Para ofrecer una solución a estos incumplimientos de promesas, a la débil voluntad política y a los escasos avances hasta la fecha, acabamos de presentar la propuesta de un Tratado Alimentario internacional vinculante, cuyo objetivo sea erradicar el hambre y la obesidad antes del 2025. Luchar contra el hambre ayuda a reducir la emigración hacia Estados Unidos, alivia las tensiones étnicas y religiosas, es rentable económicamente, incuestionable éticamente y ayudaría a globalizar el bienestar, y no sólo el flujo financiero y el internet. Este tratado traduciría los compromisos políticos volátiles en acuerdos formales entre países, dotando a la lucha contra el hambre de un armazón legal y contractual transparente, exigible y predecible.

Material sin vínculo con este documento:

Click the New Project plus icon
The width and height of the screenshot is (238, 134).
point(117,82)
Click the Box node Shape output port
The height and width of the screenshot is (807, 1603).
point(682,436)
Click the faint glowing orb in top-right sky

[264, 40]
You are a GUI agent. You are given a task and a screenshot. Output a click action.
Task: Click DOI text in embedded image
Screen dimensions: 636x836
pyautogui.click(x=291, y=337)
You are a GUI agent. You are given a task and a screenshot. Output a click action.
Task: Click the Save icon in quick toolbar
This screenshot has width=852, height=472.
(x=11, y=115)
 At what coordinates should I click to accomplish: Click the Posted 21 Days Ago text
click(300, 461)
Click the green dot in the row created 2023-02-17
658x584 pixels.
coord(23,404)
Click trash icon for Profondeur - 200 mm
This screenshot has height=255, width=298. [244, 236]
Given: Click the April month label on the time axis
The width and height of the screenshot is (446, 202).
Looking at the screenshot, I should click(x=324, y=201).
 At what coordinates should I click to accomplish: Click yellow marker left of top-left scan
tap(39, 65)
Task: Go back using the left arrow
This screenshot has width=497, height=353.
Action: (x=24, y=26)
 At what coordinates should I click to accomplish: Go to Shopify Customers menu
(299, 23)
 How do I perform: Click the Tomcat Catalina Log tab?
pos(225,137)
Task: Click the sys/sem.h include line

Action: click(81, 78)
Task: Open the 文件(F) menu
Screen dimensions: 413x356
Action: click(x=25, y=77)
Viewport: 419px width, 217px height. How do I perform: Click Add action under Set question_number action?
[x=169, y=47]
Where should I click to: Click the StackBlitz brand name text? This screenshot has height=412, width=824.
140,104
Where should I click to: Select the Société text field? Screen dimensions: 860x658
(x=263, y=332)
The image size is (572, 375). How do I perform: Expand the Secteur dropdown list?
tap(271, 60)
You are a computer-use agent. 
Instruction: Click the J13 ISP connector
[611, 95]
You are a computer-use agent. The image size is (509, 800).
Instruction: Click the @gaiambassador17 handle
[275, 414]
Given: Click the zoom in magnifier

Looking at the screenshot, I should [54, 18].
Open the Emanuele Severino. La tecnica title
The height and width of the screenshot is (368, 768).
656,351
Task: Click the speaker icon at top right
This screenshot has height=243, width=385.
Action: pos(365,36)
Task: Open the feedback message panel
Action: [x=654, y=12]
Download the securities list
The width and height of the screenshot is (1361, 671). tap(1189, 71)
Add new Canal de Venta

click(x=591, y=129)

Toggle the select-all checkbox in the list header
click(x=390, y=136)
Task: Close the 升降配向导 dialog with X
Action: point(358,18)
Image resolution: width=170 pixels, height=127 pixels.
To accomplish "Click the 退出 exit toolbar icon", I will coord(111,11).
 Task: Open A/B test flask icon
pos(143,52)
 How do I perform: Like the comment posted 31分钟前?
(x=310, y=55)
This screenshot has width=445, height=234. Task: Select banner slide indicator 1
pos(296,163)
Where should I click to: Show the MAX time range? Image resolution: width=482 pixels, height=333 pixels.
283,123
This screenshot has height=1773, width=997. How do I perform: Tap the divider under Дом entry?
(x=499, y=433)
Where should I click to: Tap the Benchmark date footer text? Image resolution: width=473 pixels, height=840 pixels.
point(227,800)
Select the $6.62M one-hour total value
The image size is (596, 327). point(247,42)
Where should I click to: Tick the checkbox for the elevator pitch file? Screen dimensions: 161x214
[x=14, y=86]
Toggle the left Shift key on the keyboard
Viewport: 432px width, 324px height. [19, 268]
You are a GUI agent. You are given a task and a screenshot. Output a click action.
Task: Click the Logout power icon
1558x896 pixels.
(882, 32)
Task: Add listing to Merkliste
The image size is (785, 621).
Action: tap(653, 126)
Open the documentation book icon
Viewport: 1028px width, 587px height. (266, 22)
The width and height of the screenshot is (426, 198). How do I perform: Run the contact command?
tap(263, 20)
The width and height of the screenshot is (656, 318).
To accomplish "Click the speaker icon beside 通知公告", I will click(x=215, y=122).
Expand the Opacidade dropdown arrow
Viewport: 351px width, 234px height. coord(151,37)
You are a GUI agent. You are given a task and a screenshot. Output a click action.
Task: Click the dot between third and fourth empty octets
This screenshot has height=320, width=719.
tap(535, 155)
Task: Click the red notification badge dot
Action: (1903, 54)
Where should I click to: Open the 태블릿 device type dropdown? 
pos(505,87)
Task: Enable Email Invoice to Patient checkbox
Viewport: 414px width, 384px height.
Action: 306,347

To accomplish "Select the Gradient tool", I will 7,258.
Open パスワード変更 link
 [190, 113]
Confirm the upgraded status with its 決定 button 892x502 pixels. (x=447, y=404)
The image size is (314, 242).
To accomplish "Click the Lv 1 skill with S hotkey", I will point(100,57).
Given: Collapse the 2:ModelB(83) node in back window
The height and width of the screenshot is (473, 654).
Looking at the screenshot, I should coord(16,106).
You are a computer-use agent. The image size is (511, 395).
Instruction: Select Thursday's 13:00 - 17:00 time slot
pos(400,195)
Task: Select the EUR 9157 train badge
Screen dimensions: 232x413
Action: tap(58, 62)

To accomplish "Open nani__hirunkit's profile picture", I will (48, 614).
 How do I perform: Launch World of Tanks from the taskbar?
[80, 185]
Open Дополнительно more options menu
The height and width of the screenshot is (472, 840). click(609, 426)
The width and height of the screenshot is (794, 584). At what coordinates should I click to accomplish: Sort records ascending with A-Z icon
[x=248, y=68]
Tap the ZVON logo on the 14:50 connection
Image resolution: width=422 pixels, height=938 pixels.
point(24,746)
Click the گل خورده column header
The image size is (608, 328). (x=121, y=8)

El Tratado Alimentario podría empezar bajo el impulso de algunos países que quieran comprometerse a este objetivo, Guatemala por ejemplo, y podría estar formado por otras entidades que no sean estados soberanos, como sucede con la FIFA, la organización que rige la Web o la UICN. Los países donantes y receptores se comprometerían a realizar desembolsos financieros para programas y objetivos concretos, bien en forma de ayuda al desarrollo bien en forma de presupuestos públicos. Si incumpliesen los términos del tratado, podrían ser llevados ante un órgano de resolución de conflictos, cuyas decisiones serían vinculantes, como sucede con el Tribunal de Arbitraje del Deporte o el Órgano de Solución de Diferencias de la OMC. El tratado tendría además un sistema de doble rendición de cuentas a nivel nacional, supervisado por una institución como el Procurador de los Derechos Humanos, y a nivel internacional supervisado por un sistema de pares u otros miembros del tratado.
Las negociaciones para revisar los acuerdos de las Cumbres Internacionales de los años noventa están ya empezando, pues se acerca el 2015 y hay que preparar las rendiciones de cuentas y los nuevos acuerdos. De hecho, ya se cumplen 20 años de la primera Cumbre del fin de siglo, la Cumbre de Rio sobre el Medio Ambiente. De hecho, nos gustaría que esta propuesta se pueda presentar y debatir durante la Cumbre Rio+20, que tendrá lugar el mes que viene en Brasil. Ya se ha lanzado una propuesta similar para combatir el cambio climático, por lo que creo que este tipo de tratados pueden ser el nuevo “Consenso Post-ODM”. Cientos de millones de personas se van a morir de hambre antes de que el cambio climático llegue a hacerles daño. Pero en nuestras manos está en evitarlo. Es cuestión de voluntad.